EXTRACTED TEXT:
----------
As discussed in BGVN 34:03, lava erupted from four fissures that extended 1.7 km E from an area near the E rim of Pu`u `O`o crater on 21 July 2007 (BGVN 34:03), defining an approximately 2-km-long segmented line. The fissures fed lava flows and created perched lava flows and lava ponds that frequently overflowed. By 12 August, only one fissure ("D") remained active.
On 21 November, lava escaped from a perched channel near fissure D and became known as the Thanksgiving Eve Breakout, or TEB. Flowing lava built rootless shields of various sizes. One large shield towered ~ 40 m above the pre-July 2007 surface; about 15 total were built in a 3-month period.
The TEB flow field and ocean entries. After the opening of the fissures on 21 and 22 July 2007 and the TEB event on 21 November 2007, lava flows continued to be active in 2008, expanding the flow field. The area of the flow field roughly doubled in 2008, rising from 11.5 to 25.1 km^2 (figure 3).
Figure 3. Map of Kilauea showing the expansion of the lava flow field during 2008. Fissures A, B, C, and D appear as an almost continuous line between Pu`u `O`o crater and the TEB vent. The darker color shows the area covered by lava in 2008 as the flows traveled S and E of the TEB vent, through the now-abandoned Royal Gardens subdivision, to the Waikupanaha and Ki ocean entries. Courtesy of USGS-HVO.
In January and February 2008, the perched channel that had previously been active filled a few times, and occasionally overflowed, sending lava flows S, SE, and E. After 10 February, no lava erupted in the perched channel through the rest of 2008. Occasional collapses at rootless shields generated local `a`a lava flows. Around 20 February, shallow lava in the main TEB vent disappeared and intense fuming ensued. About the same time, the TEB flow transitioned from shield-building activity to distributing pahoehoe lava flows. By the end of February, advancing `a`a lava flows had entered the Royal Gardens subdivision and split into two, a W lobe and an E lobe named Prince and Royal (after the streets they mainly were restricted to), respectively. By 7 March, six structures in the subdivision had been destroyed.
On 5 March the W lobe reached the ocean at the Waikupanaha entry, named for a nearby pond lava covered in the 1990s. This was the first lava flow to reach the ocean in almost a year, since 20 June 2007, following the Father's Day intrusion. The lava began building out the delta at multiple locations, and on 12 March, created the Ki entry at a new location 200 m E of Waikupanaha. There were a few small collapses on the newly formed deltas at the end of March. By 28 March, new land forming at the Waikupanaha and Ki entries merged to create a continuous 2.18-km-long, 115-m-wide delta, covering an area of 9.16 hectares. Lava poured into the sea at the Ki entry until mid-April.
----------
SUPPLIED DATA:

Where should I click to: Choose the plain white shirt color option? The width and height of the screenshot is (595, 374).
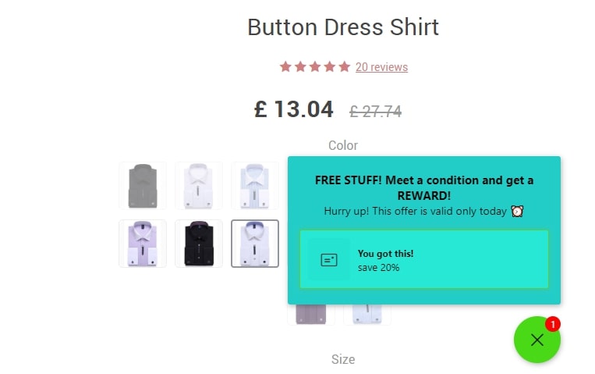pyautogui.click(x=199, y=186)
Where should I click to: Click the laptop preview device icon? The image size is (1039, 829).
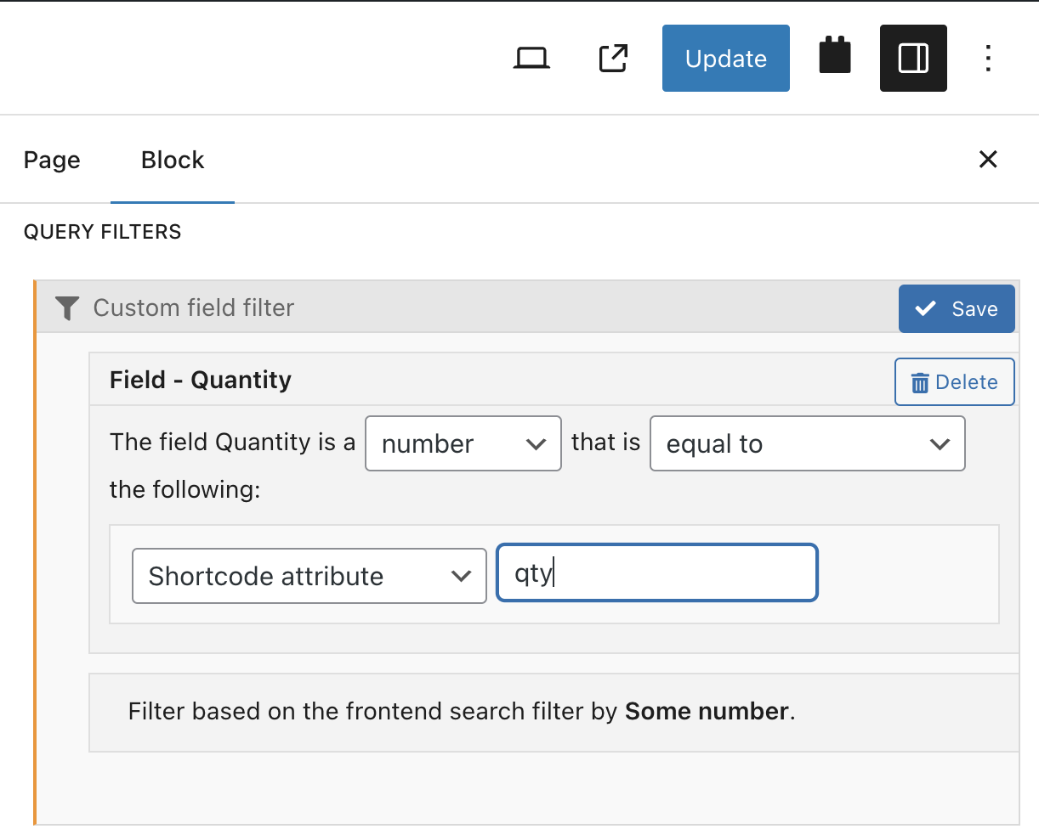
----------
TASK DESCRIPTION: Resume the account of the Kilauea lava flows of 2007 and 2008, beginning after its closing sentence about the Ki entry. The material is unrelated to what is asked here.

WRITTEN REPLY:
Significant littoral explosions, characterized by tephra ejected 20 m high, were first seen at the W entry of Waikupanaha on 5 April. Explosions were occasionally seen throughout April and early May, and were last seen on 10 May. The explosions then occurred at different Waikupanaha locations through June; tephra jets were commonly less than 50 m high.
Incandescence from the TEB vent was noted during 31 March-15 April and 2 May-2 June. The tube system carrying the lava from the TEB vent down to the ocean was relatively stable during May and June. One surface flow, on the pali (fault scarp), was seen in May and a few flows were seen in June. In some stretches, the lava tube would split into two tubes and then merge again, forming braided structures. Near the ocean, the tube split and created multiple ocean entry points. On 6 May, spatter was seen at the multiple ocean entries of Waikupanaha, and on 9 May, a new littoral cone was seen. Littoral explosions were common during May and June. On 3 June, a collapse caused the delta shoreline to move back 30 m.
Tephra jets observed at Waikupanaha in the latter part of June (figure 4) continued into July. A bench collapse on 2 July was followed by a few days of intense bubble bursts and large tephra jets. On 9 and 10 July tephra jets were estimated to be ~ 40 m high.
Figure 4. Airborne debris ejected from explosions was seen in the white steam plume generated from lava flow entering the ocean at Kilauea's Waikupanaha ocean entry on 24 June 2008. Courtesy of USGS-HVO.
In early July, breakout lava flows originated from the rootless shield area. Lava also continued to flow SE through a lava tube system to the Waikupanaha ocean entry. On 7 July, a breakout from one of the shields (number 3) was comprised of three vents, each emitting lava fountains. One of the fountains was arch-shaped and reached 12-14 m high. It built a large spatter cone. Also, an `a`a flow resulting from the fountaining traveled 1.4 km E. Strands of Pele's hair created by the fountain were carried at least as far as the end of the Chain of Craters road. The lava flow was inactive by 17 July. Other breakouts on the pali were active until 25 July, when incandescence was not longer seen. On 30 July, less than one hectare (or 25 %) of the bench E of the ocean entry had collapsed.
On 9 August. Lava again flowed to the upper reaches of the Royal Gardens subdivision. On 20 August, geologists observed bursting lava bubbles from an area E of Waikupanaha that threw molten fragments 10-20 m into the air. A delta collapse ejected lithics up to 180 m inland. Rocks were mostly 5-10 cm in diameter, with many larger blocks around 25 cm across. Multiple surface lava flows on the pali were noted; on 16 October a channelized 'a'a flow was active in the Royal Gardens subdivision and a pahoehoe flow was seen on the W side of the active flow field. Lava destroyed one of two remaining intermittently occupied structures in the subdivision.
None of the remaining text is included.